Non si tratta di una indiscriminata celebrazione della libertà della ragione: Kant fa anzi una netta distinzione tra uso pubblico e uso privato della ragione, sostenendo che, mentre il primo deve essere illimitato e libero sempre, il secondo può essere anche limitato «senza che ne venga particolarmente ostacolato l’illuminismo».

Un ufficiale deve ubbidire agli ordini che gli sono impartiti, un cittadino deve pagare le tasse che gli sono state imposte, un ecclesiastico deve insegnare il catechismo secondo i dettami della sua Chiesa. Ma tutti e tre questi cittadini, in qualità di studiosi, possono discutere, rispettivamente, le operazioni di guerra eseguite, il sistema dell’imposizione dei tributi, determinate forme di credenza religiosa.

Sembrerebbe, perciò, di trovarsi di fronte ad una antinomia tra l’esaltazione del potere della ragione e il proclamato dovere dell’obbedienza allo Stato, ma per Kant è proprio l’esistenza di un solido Stato, che disponga di un forte esercito, che rende possibile, all’interno, il dispiegarsi della ragione nella sua azione volta a far uscire gli uomini dalla minorità. In altri termini il forte stato di Federico II di Prussia può fare ciò che uno stato apparentemente più libero non può permettersi. «Solo colui che, illuminato egli stesso, non ha paura delle tenebre e contemporaneamente dispone a garanzia della pubblica pace d’un esercito numeroso e ben disciplinato, può enunciare ciò che una piccola repubblica non può arrischiarsi di dire:

«Ragionate quanto volete e su tutto ciò che volete; solamente obbedite!».

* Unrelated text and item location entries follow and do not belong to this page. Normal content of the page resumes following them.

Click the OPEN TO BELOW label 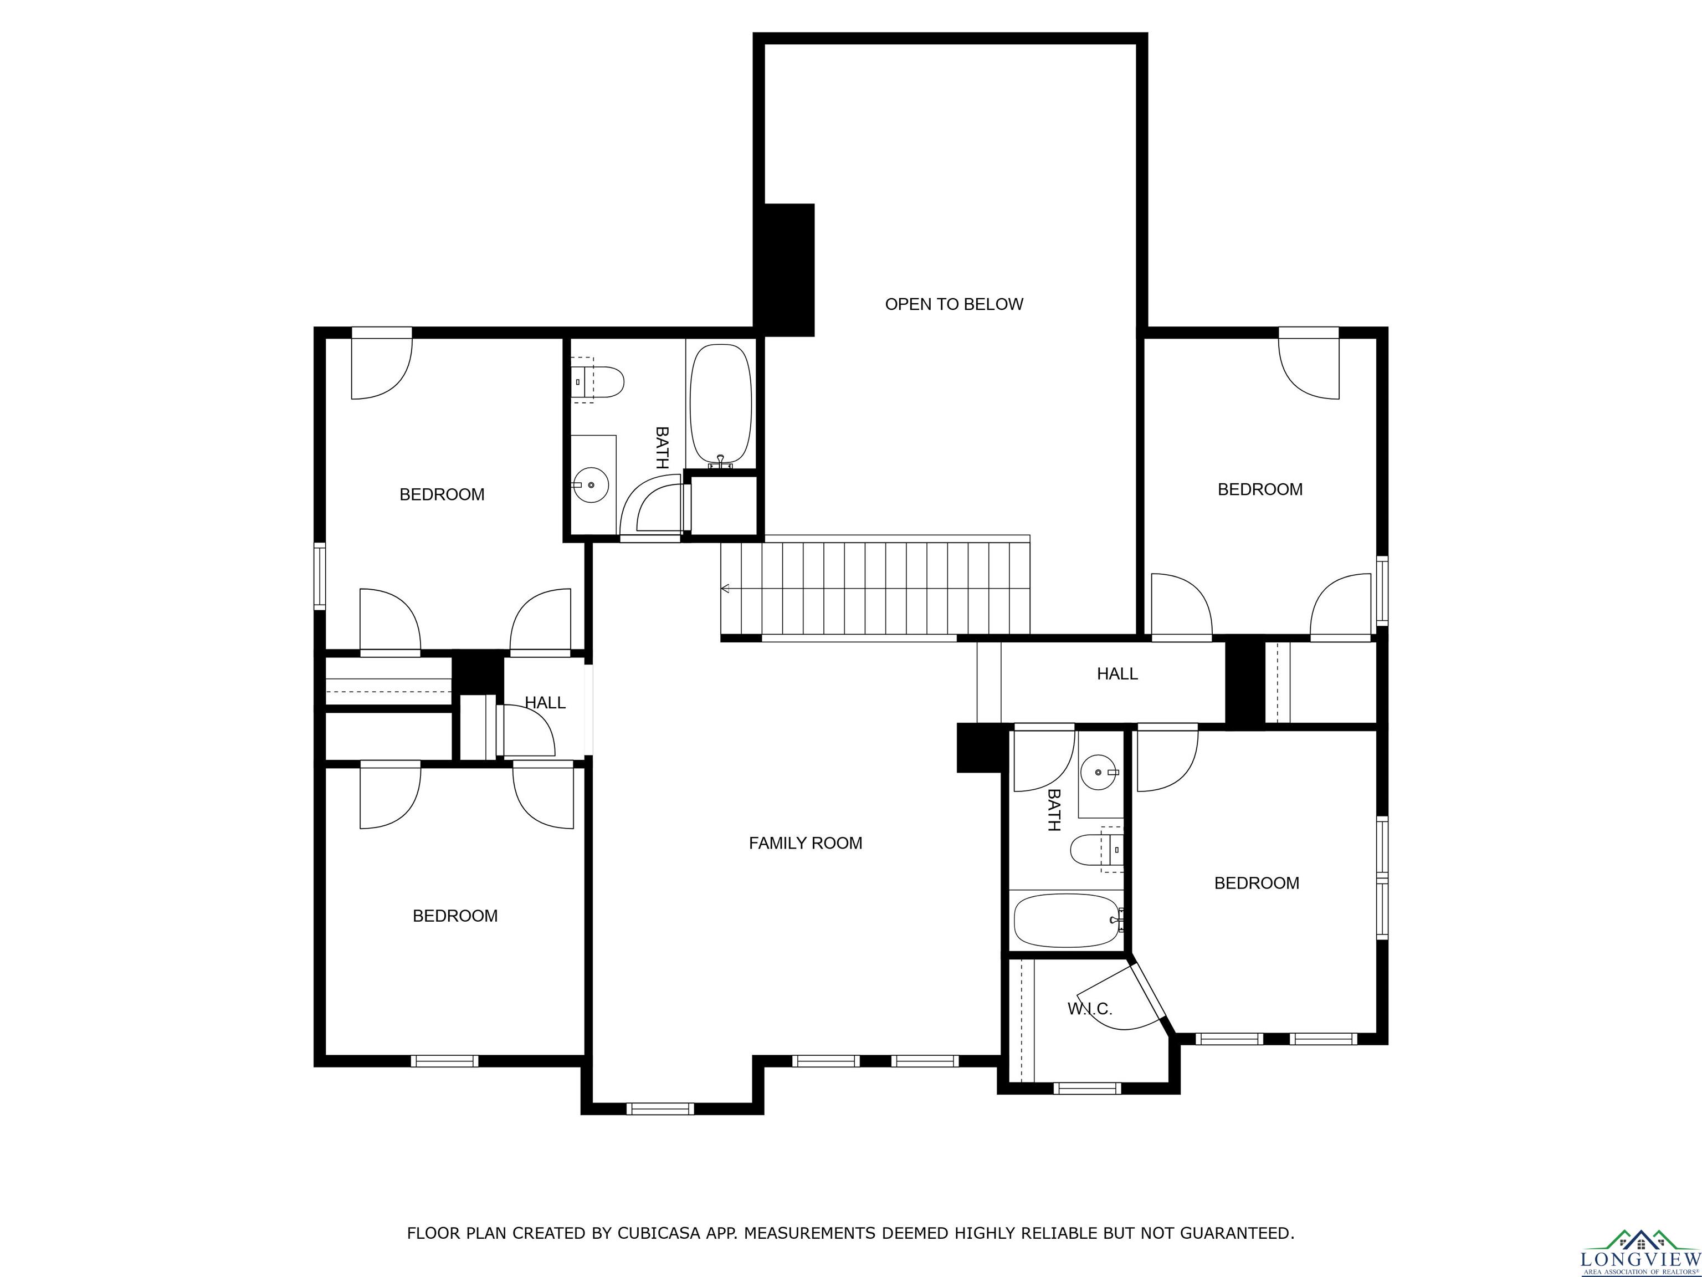(x=954, y=304)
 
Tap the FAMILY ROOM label (x=806, y=843)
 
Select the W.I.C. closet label (x=1090, y=1008)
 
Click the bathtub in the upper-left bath (x=720, y=406)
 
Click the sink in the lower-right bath (x=1099, y=772)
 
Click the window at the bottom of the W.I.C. (x=1087, y=1087)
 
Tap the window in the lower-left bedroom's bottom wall (x=444, y=1061)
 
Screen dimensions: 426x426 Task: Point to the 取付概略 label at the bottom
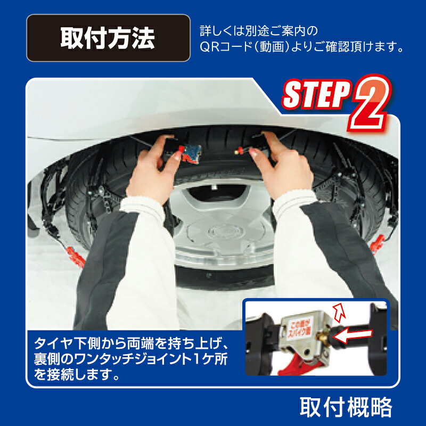point(346,407)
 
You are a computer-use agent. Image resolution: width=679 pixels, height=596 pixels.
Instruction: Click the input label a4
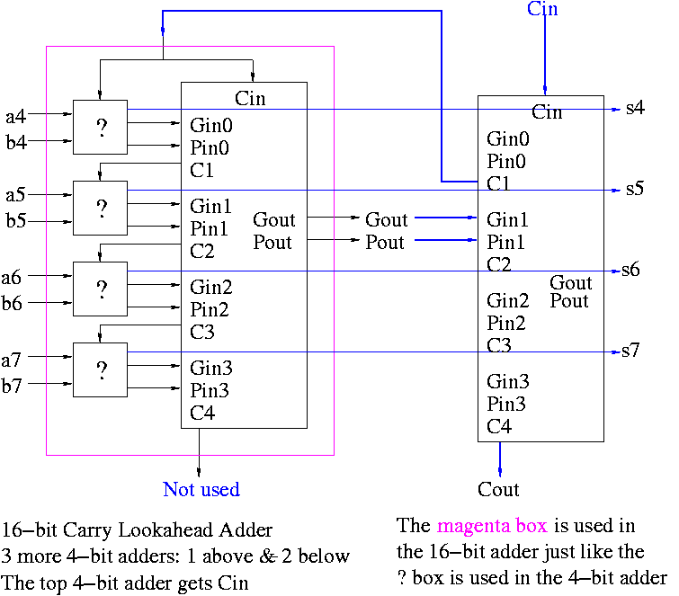click(16, 115)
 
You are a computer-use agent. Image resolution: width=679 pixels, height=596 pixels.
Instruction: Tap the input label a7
click(12, 360)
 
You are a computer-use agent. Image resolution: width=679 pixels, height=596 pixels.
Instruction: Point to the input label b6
click(13, 304)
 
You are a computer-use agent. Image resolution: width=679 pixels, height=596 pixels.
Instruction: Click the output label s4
click(636, 109)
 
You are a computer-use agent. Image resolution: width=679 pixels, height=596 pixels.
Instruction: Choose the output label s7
click(630, 351)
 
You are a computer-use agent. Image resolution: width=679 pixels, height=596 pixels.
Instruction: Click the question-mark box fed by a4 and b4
click(100, 127)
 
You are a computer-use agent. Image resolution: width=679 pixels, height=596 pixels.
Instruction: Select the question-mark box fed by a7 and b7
click(100, 369)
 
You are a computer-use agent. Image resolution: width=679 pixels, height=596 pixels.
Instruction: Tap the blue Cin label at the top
click(542, 9)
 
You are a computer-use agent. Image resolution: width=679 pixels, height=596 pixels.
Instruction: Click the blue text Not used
click(201, 489)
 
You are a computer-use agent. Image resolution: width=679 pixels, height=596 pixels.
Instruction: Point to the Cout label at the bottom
click(499, 489)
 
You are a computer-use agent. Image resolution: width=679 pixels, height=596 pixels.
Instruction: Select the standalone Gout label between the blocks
click(387, 219)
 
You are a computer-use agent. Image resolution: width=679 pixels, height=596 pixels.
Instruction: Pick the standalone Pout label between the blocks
click(386, 242)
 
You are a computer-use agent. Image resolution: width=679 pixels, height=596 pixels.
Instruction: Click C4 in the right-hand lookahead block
click(500, 426)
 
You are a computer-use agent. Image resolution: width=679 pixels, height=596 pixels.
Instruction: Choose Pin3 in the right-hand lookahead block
click(507, 404)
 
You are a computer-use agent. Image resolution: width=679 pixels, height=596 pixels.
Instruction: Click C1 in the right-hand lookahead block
click(500, 184)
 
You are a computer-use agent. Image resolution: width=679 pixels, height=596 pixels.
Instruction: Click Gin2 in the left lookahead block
click(210, 288)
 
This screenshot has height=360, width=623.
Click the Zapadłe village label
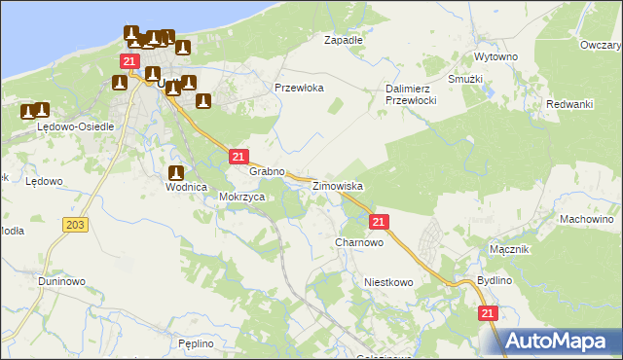coord(343,41)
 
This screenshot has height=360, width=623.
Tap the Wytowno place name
coord(494,57)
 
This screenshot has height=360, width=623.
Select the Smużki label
coord(465,78)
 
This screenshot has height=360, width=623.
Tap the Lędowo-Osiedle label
coord(76,126)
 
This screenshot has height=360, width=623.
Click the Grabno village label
coord(266,171)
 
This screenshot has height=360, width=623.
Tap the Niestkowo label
coord(388,282)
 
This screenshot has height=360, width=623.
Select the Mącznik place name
coord(509,249)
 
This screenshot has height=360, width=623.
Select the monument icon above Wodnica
coord(174,172)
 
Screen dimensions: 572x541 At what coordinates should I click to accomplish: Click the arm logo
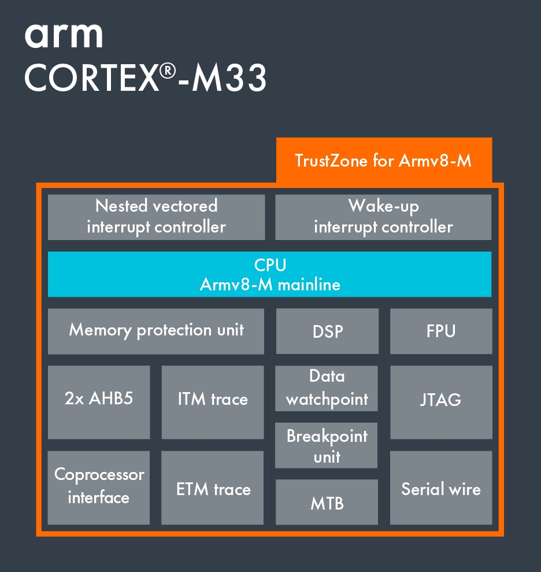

Il passo che si riporta è stato tratto dall’Antologia degli scritti politici di Emanuele Kant, a cura di G. Sasso (Bologna, Il Mulino, 1961, pp. 47–55), fornita di una densa introduzione e di una bibliografia accuratamente scelta. Su Kant politico cfr. anche gli Scritti politici e di filosofia della storia e del diritto a cura di N. Bobbio, L. Firpo e V. Mathieu (Torino, U.T.E.T., 1956); N. Bobbio, Diritto e Stato nel pensiero di Emanuele Kant (Torino, Giappichelli, 1957) e dello stesso autore, Due concetti di libertà nel pensiero politico di Kant, in Studi in onore di E. Crosa (Milano, Giuffrè, i960, 1, pp. 221–35).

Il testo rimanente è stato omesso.